Mais nous reconnaissons à ce projet de budget une nette augmentation des crédits, une ambition très louable de doublement des constructions de logements sociaux, un traitement équilibré de toutes les formes d'accès à l'habitat, le maintien, et même l'extension à l'ancien du prêt à taux zéro, avec un élargissement du critère familial.

Cette dernière mesure a été sauvée in extremis grâce à la mobilisation des élus de toutes tendances. Elle est aujourd'hui confortée, ce dont je me réjouis. Prenons garde pourtant, monsieur le ministre, que le passage d'une formule à l'autre en février se fasse sans rupture. Je sais que vous y travaillez avec les établissements financiers des opérateurs du logement, et nous vous souhaitons un total succès.

Heureuse aussi est la hausse de la dotation du projet de loi de finances qui s'adresse aux catégories sociales intermédiaires dont le niveau de ressources empêche aussi bien l'accès au logement social classique qu'à l'accession à la propriété.

Bienvenu enfin est le relèvement du budget de l'ANAH, dont les crédits avaient, il est vrai, beaucoup diminué au cours de ces deux dernières années. Cette agence joue un rôle important dans la rénovation de l'habitat ancien et la mise en location de logements inoccupés.

En revanche, je suis sceptique sur la capacité de financement du doublement du parc locatif social, même si l'objectif est en soi nécessaire. En effet, l'essentiel de l'effort repose sur les organismes d'HLM et sur les collectivités territoriales, à un moment où celles-ci se voient chargées de nouvelles compétences, sans transfert de ressources correspondantes.

J'ai, en septembre dernier, comme certains de mes collègues ici, assisté, à Montpellier, au congrès de l'Union nationale des offices d'HLM. J'ai entendu ses dirigeants exprimer la crainte de ne pouvoir honorer ce contrat. J'ai participé, en novembre dernier, au congrès des maires où les élus ont exprimé la même inquiétude.

Disant cela, je veux seulement souligner que l'engagement de l'Etat, qui est déjà réel, devra sans doute être accru dans les années qui viennent si l'on veut tenir ce pari. Ce serait d'ailleurs justifié, car le logement doit demeurer une grande cause nationale et doit rester de la compétence non exclusive mais principale de l'Etat.

Je voudrais élargir maintenant le débat et parler crûment du scandale de la spéculation sur le foncier et sur le bâti, sans oublier l'envolée des loyers. Ce sont autant de réalités que l'on constate dans les grandes villes et dans un certain nombre de régions du sud de la France, tout particulièrement - mais pas seulement - en Languedoc-Roussillon.

Il s'agit de ce que j'ai l'habitude d'appeler un enrichissement sans cause, qui pèse sur les individus et les familles, mais aussi sur les collectivités territoriales, sans que ces dernières puissent l'infléchir.

C'est un mécanisme d'exclusion impitoyable, devant lequel nous sommes démunis.

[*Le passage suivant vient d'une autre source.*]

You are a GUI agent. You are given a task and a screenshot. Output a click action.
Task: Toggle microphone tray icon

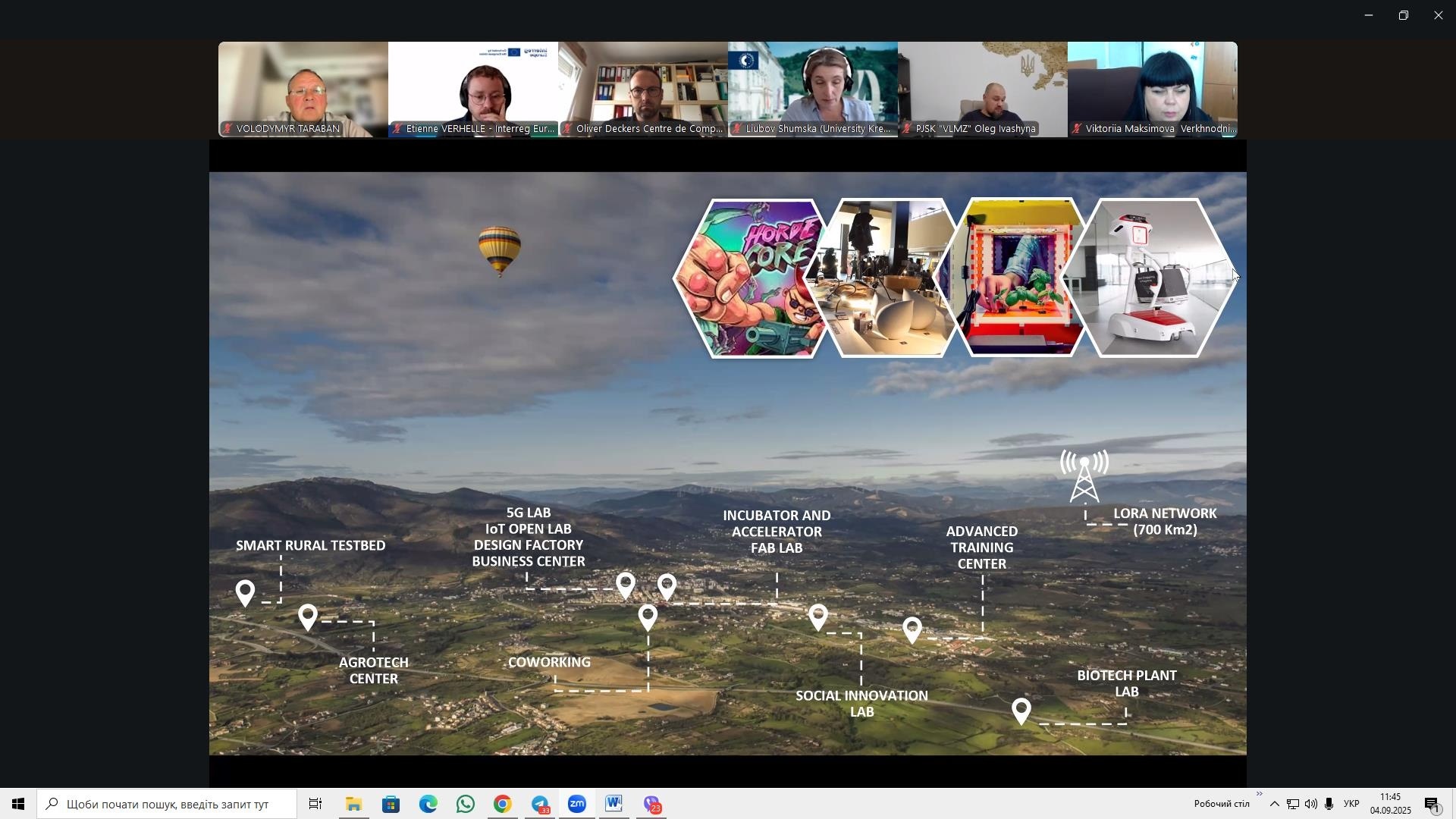pos(1329,805)
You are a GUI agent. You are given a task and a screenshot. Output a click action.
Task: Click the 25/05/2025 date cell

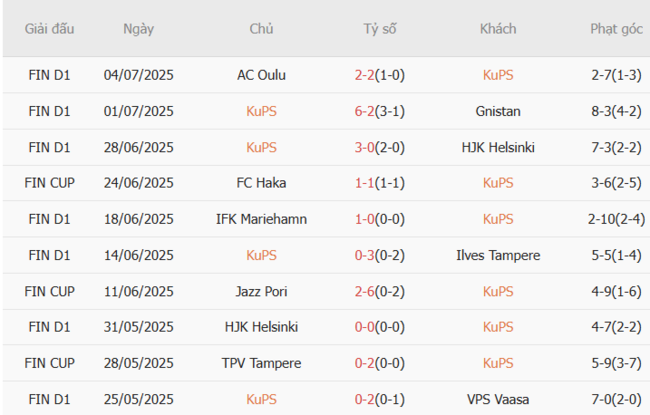tap(139, 399)
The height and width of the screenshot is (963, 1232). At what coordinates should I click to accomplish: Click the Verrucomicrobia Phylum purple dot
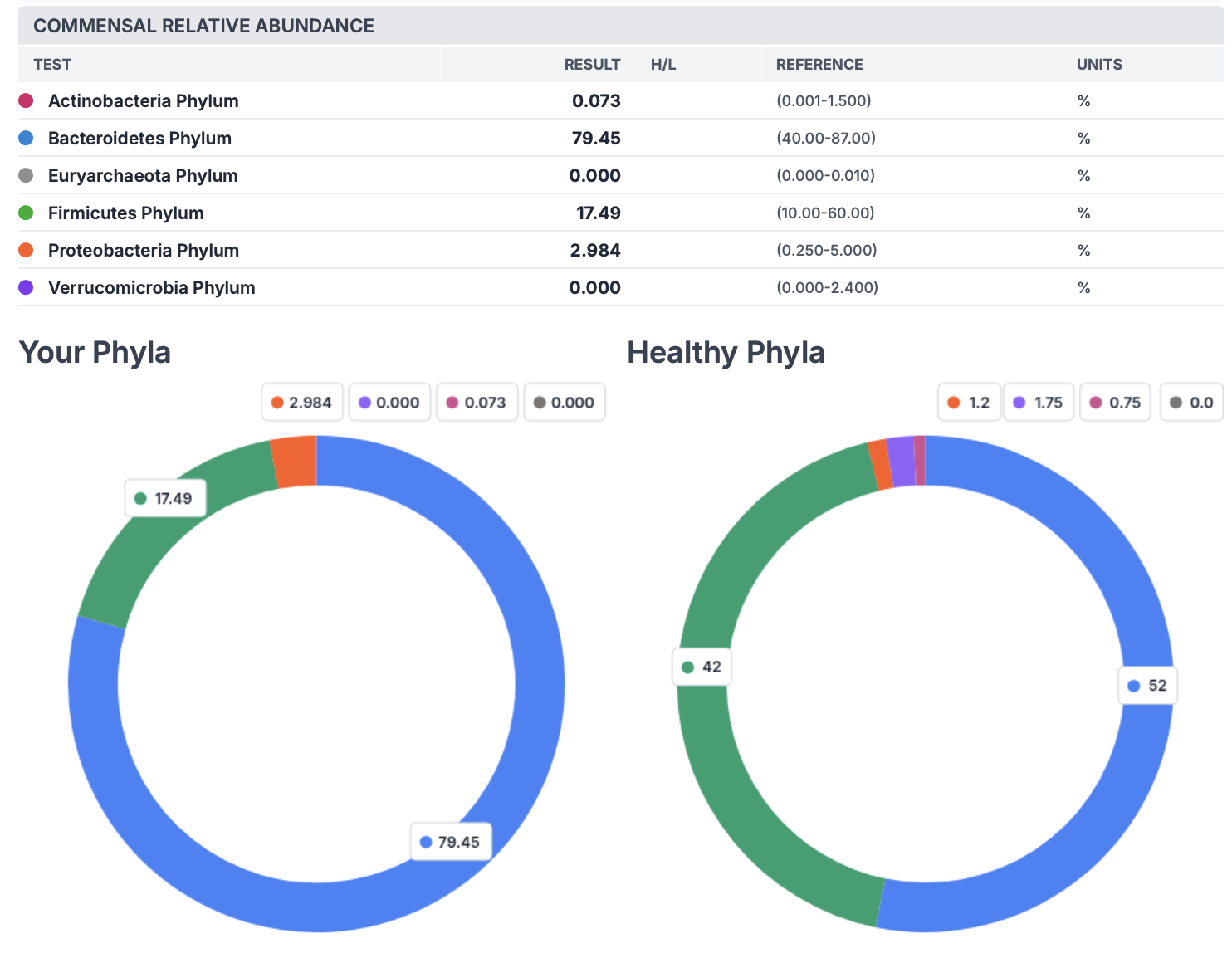click(26, 287)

Concrètement, que puis-je répondre à mes concitoyens qui, devant cette situation, s'inquiètent et se demandent où iront vivre leurs enfants ? Que répondre aux maires de nos communes qui ont vu le prix du foncier multiplié par six en quatre ou cinq années et qui constatent qu'ils n'ont pas les moyens de freiner cette spéculation ?

Sans doute, et c'est une suggestion, le moment est-il venu, monsieur le ministre, de mettre en place, sous votre autorité, un groupe de travail, pour examiner les mécanismes de lutte contre la spéculation.

Il conviendrait aussi d'imaginer un prélèvement d'une partie de la plus-value afin de financer les budgets du logement et de l'urbanisme sur l'initiative des collectivités. Des exemples existent en Europe, notamment aux Pays-Bas. Ne pourriez-vous vous engager dans cette voie ? Il y a urgence à cet égard.

Monsieur le ministre, contrairement aux budgets précédents, ce projet de budget pour 2005 me paraît intéressant sous un certain nombre d'aspects, même si - et je reconnais que vous n'en êtes pas responsable - il est loin de répondre à l'aggravation trop rapide de la situation du logement dans un certain nombre de régions, notamment dans celle où je vis.